Guest writer Jodie Chan is quite possibly the most hardline carnivore we have met. For her third report, she took one of Selectism’s managing editors, Jeff Carvalho, to a beer and butcher shop in Midtown East that is aptly named for her purposes: The Cannibal.
Unassumingly tucked between Park and Lexington on 29th street, The Cannibal describes itself as “a café and retail shop by day [where you can lay your hands not only on some of the most delicious animal parts the city has to offer, but also non edible stuff like bike jerseys and other cycling gear] and charcuterie/small plates joint by night.” Animal parts and 450 beers, did you say? I’m in.
Photography: Jodie Chan
Read about her virtues of bone marrow and survey some shots of various dishes after the jump…
The doorstopper at the entry way is a keg—promising. Upon our visit on a Friday afternoon, MSNBC was blasting with updates about the Facebook IPO. At other times, Eater NY notes, the cycling-enthusiastic restaurant has been showing all of the Giro D’Italia races as well as, later in the year, the Tour de France.
I had really only come for one item: the Merguez sausage, but mercilessly it was the only thing they were out of (the Merguez dog at Épicerie Boulud is the real deal; you would need at least need, but more on that later.) A meater musn’t despair, so I gravitated towards what I thought to be the next best thing—their bone marrow.

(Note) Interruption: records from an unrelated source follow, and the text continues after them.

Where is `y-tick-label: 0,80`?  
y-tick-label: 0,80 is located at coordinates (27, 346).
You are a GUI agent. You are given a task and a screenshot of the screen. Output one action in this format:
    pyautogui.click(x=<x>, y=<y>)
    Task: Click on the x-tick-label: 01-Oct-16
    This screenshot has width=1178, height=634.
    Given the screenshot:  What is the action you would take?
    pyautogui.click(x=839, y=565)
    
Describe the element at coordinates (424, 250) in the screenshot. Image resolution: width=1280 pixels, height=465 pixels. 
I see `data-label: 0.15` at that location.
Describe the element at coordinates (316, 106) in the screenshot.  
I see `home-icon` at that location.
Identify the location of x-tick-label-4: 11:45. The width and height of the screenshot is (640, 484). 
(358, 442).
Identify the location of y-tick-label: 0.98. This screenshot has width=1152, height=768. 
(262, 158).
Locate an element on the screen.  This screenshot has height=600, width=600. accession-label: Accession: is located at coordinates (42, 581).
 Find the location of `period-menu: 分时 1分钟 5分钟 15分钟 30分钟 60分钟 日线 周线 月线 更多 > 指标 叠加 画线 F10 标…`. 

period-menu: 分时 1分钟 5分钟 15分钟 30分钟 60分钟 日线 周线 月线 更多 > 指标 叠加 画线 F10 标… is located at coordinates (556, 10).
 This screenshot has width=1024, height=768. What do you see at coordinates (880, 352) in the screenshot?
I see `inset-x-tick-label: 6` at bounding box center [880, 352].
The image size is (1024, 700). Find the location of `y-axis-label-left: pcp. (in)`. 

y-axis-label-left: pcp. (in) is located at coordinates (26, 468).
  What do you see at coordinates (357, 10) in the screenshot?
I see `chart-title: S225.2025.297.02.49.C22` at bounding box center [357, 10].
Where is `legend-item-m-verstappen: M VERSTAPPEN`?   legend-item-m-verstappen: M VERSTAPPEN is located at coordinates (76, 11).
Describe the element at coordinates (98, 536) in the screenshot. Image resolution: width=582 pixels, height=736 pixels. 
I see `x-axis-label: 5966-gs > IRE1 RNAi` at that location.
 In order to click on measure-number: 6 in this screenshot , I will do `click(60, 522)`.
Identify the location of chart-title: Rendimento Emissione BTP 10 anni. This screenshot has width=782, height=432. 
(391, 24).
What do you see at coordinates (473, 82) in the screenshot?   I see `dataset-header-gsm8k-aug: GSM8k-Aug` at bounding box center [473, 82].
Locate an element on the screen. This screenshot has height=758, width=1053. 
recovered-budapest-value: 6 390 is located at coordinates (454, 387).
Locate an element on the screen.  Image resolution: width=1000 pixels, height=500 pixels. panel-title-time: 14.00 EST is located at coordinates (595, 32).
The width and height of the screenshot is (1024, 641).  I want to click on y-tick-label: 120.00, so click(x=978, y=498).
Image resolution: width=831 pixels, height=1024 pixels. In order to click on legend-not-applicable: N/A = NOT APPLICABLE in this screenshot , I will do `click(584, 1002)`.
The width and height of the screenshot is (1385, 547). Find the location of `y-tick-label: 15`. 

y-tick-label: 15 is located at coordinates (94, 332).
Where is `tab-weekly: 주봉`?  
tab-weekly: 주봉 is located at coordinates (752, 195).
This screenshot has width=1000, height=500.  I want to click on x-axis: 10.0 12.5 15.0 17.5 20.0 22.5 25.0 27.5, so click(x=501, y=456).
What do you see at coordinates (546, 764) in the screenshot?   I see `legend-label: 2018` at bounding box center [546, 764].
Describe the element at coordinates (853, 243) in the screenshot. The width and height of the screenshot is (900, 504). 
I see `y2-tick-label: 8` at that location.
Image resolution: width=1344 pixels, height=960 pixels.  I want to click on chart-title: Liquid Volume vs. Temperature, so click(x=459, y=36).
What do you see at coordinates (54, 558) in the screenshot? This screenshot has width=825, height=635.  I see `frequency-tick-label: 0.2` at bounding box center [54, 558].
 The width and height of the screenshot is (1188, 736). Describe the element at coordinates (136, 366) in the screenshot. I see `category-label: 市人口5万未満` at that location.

We all know bone marrow in the medical sense is no laughing subject, donations and transplants are a matter of life and death. But consider the dish. Fattiness, juiciness, flavor and garnishing are all critical, and in my point of view, the more of all of the four, the better. The bone marrow at The Cannibal ticks all the right boxes. Served with standard slices of toasted bread, the gooiness of the bone marrow—lightly salted, paired with the tanginess and the crispiness of lemon, parsley and radish—really does create the perfect bite. The oiliness of the marrow tastes inexplicably healthy; although oozing with fat. The only other food that creates this sensation for me is unadulterated sea urchin.
The Cannibal does a great job here in not over dramatizing the dish; the marrow at Minetta Tavern, for example, while delicious and perfect on a cozy winter night, is overwhelming in size and richness. This dish here also gets me thinking about the under-usage of bone marrow in other dishes where it is not the star itself. What about bone marrow in pasta with bacon bits and arugula? Edamame doused in bone marrow reduction? Heck, bone marrow fried rice?
So next time you see bone marrow on the menu, before you or your tablemates squirm and go instead for a safe hamburger, give it a try. Hopefully, you will wash it down with a pint of Kostritzer Schwarzbier while watching Cadel Evans battling it out towards the Champs-Élysées.